## Requirement 1
According to the Go testing tutorial, which two data stores make up the hybrid data layer it sets out to implement?
## Requirement 2
Decide whether each statement agrees with the Go testing tutorial, and support each yes or no with the deciding words quoted from it: (a) Part two of the series covered testing against an in-memory data layer based on SQLite. (b) The local data layer for the tests will be stood up with Docker. (c) This tutorial is the final part of its series.

## Supplied text
——
Testing Data-Intensive Code With Go, Part 3

Overview

This is part three out of five in a tutorial series on testing data-intensive code with Go. In part two, I covered testing against a real in-memory data layer based on the popular SQLite. In this tutorial, I'll go over testing against a local complex data layer that includes a relational DB and a Redis cache.

Testing Against a Local Data Layer

Testing against an in-memory data layer is awesome. The tests are lightning fast, and you have full control. But sometimes you need to be closer to the actual configuration of your production data layer. Here are some possible reasons:

You use specific details of your relational DB that you want to test.
Your data layer consists of several interacting data stores.
The code under test consists of several processes accessing the same data layer.
You want to prepare or observe your test data using standard tools.
You don't want to implement a dedicated in-memory data layer if your data layer is in flux.
You just want to know that you're testing against your actual data layer.
You need to test with a lot of data that doesn't fit in memory.

I'm sure there are other reasons, but you can see why just using an in-memory data layer for testing may not be enough in many cases.

OK. So we want to test an actual data layer. But we still want to be as lightweight and agile as possible. That means a local data layer. Here are the benefits:

No need to provision and configure anything in the data center or the cloud.
No need to worry about our tests corrupting the production data by accident.
No need to coordinate with fellow developers in a shared test environment.
No slowness over the network calls.
Full control over the content of the data layer, with the ability to start from scratch any time.

In this tutorial we'll up the ante. We'll implement (very partially) a hybrid data layer that consists of a MariaDB relational DB and a Redis server. Then we will use Docker to stand up a local data layer we can use in our tests.
——
## Data lines

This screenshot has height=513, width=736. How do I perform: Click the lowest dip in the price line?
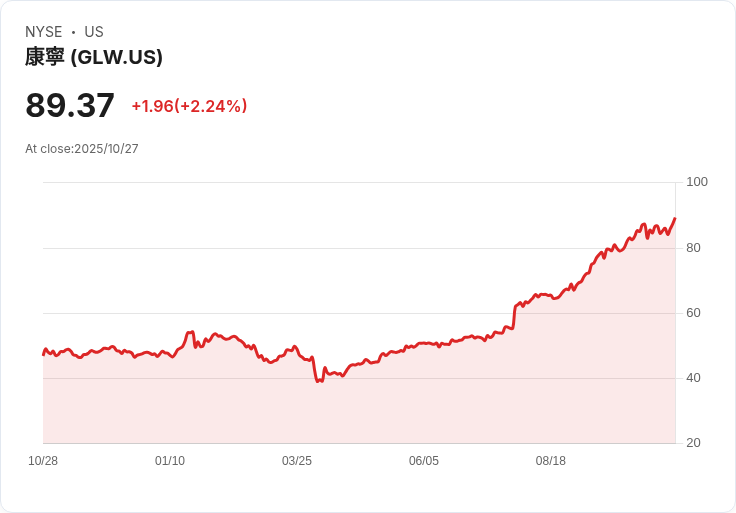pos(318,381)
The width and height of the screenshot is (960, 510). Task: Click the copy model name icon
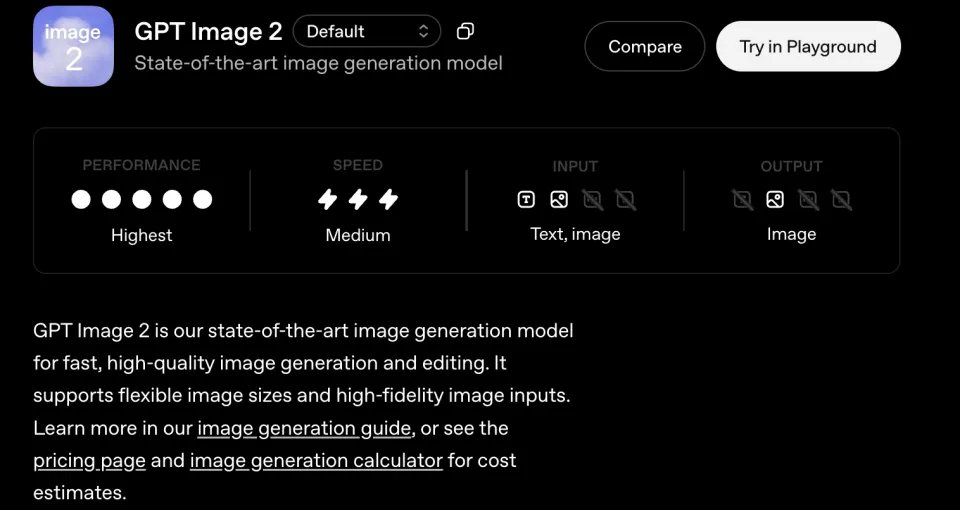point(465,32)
——
## Reply 1
A MariaDB relational DB and a Redis server.

## Reply 2
(a) Yes: "In part two, I covered testing against a real in-memory data layer based on the popular SQLite."
(b) Yes: "Then we will use Docker to stand up a local data layer we can use in our tests."
(c) No: "This is part three out of five in a tutorial series on testing data-intensive code with Go."